Es el martes 2 de este  mes por la mañana y Quimilí pierde la habitual calma que suele tener. La noticia de la singular cantidad de tests de ADN trascendió y varios medios nacionales llegaron al lugar: la expectativa se centra en la departamental policial donde la jueza Falco reúne a su equipo y los alista para tomar las últimas 120 muestras. Pero no todo es tan fácil, no es solo sacar sangre y ya. El pueblo chico tiene su enfrentamiento en las calles polvorientas.

"En el pueblo se vive una grieta. Por un lado están los que apoyan a la familia de 'Marito' y por el otro los que hacen marchas para reclamar justicia por Miguel", dice Fernando, un vecino que pasa con el auto, y se detiene a observar la situación. Miguel es Jiménez, el principal acusado de haber organizado el peculiar ritual satánico y uno de los siete detenidos.

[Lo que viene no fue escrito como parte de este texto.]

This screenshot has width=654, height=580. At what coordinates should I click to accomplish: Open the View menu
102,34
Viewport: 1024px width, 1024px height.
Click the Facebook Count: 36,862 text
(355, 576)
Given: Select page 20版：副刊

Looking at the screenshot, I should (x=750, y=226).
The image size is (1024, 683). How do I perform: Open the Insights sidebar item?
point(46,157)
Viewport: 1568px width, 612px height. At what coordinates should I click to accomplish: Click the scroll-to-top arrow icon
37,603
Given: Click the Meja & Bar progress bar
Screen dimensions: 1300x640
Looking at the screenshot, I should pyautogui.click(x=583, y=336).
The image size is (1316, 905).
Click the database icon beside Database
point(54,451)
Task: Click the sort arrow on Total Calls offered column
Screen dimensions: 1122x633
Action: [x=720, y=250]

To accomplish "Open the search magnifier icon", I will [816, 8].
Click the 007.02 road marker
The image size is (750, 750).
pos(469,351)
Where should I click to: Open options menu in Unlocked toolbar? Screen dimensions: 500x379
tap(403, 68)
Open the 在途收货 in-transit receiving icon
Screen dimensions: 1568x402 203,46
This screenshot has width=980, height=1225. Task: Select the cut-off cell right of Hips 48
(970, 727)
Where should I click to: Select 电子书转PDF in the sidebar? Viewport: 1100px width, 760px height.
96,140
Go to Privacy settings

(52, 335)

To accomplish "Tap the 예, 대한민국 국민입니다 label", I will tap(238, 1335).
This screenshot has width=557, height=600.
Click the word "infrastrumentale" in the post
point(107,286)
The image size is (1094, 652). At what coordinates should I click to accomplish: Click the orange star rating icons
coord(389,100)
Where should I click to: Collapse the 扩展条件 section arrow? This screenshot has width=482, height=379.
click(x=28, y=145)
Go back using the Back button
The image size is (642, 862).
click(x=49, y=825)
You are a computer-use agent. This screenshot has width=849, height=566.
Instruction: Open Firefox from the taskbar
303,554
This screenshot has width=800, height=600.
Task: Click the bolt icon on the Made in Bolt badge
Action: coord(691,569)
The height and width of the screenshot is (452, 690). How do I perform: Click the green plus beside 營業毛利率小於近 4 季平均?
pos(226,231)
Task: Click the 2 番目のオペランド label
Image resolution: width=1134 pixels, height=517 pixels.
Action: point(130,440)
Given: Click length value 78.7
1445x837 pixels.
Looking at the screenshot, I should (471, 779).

Lo curioso es que esa grieta se puede observar a simple vista. En la puerta del lugar donde se toman las muestras y separados por apenas una vereda están las dos familias, los dos grupos, cada uno con sus pancartas, cada uno con su pedido de justicia, cada uno con un reclamo para hacer a quien quiera escucharlos. Terminaron peleándose anoche.

"Las pruebas nos dicen que fue un ritual. Todos conocían a Jiménez aunque nunca supimos que hacía ritos satánicos. Pero por algo los perros de la Federal ladraron en su casa y fueron hasta el altar que tiene. Además los perros encontraron anotaciones en su mesita de luz con el nombre de mi sobrino", dice Marta, la tía de Marito, a Infobae.

A apenas diez metros de distancia están los familiares de Miguel, apodado "El terrible" en la zona, son aproximadamente 15 personas. Entre ellos está el hijo del detenido: "No hay pruebas en su contra. Los perros fueron guiados a donde la policía quería. Además nos plantaron pruebas. Mi papá nunca hizo ningún ritual satánico. Sí es cierto que es adorador de San La Muerte pero hay muchas personas por acá que también lo son", asegura.

Hay un punto de coincidencia entre las dos partes: las fuertes críticas al accionar de la Justicia y la Policía desde el primer momento de la desaparición. El primer juez de la causa fue recusado por una de las  partes. Además, estuvo detenido el jefe de la policía local, el comisario Walter Celis, acusado de abuso de autoridad e incumplimiento de los deberes de funcionario público.

Las calles de este pueblo son en su gran mayoría de tierra. La intensa lluvia que cayó en las últimas horas hizo que todo se transforme en un lodazal difícil de transitar. Sin embargo el equipo de la Policía Científica provincial sigue con el trabajo de extracción de muestras genéticas. Llegaron a ser seis equipos trabajando de manera simultánea.

La jueza Falco, presente en el lugar, remarca un punto crucial que justifica la pericia masiva. Los asesinos y violadores de "Marito" dejaron su marca dentro del cadáver del niño: "La idea es comparar estos ADN con los dos materiales genéticos encontrados en el ano del nene. Lo que sabemos es que son coincidentes en cuanto a la familiaridad. Es decir que son parientes. Esta medida es importante porque creemos que el violador y asesino es del pueblo." Hoy, la esperanza de los Salto está centrada en los resultados que arrojen estos nuevos testeos. El tiempo será cruel: pasarán meses hasta poder realizar la totalidad de las comparaciones.

Este martes fue el último día de recolección de muestras. Tanto los medios de comunicación que cubrieron la noticia como la policia abandonarán el pueblo. Este viernes, los familiares del niño se reunirán en las calles de Quimilí para realizar una nueva marcha en busca de justicia: será la número 122 desde el crimen.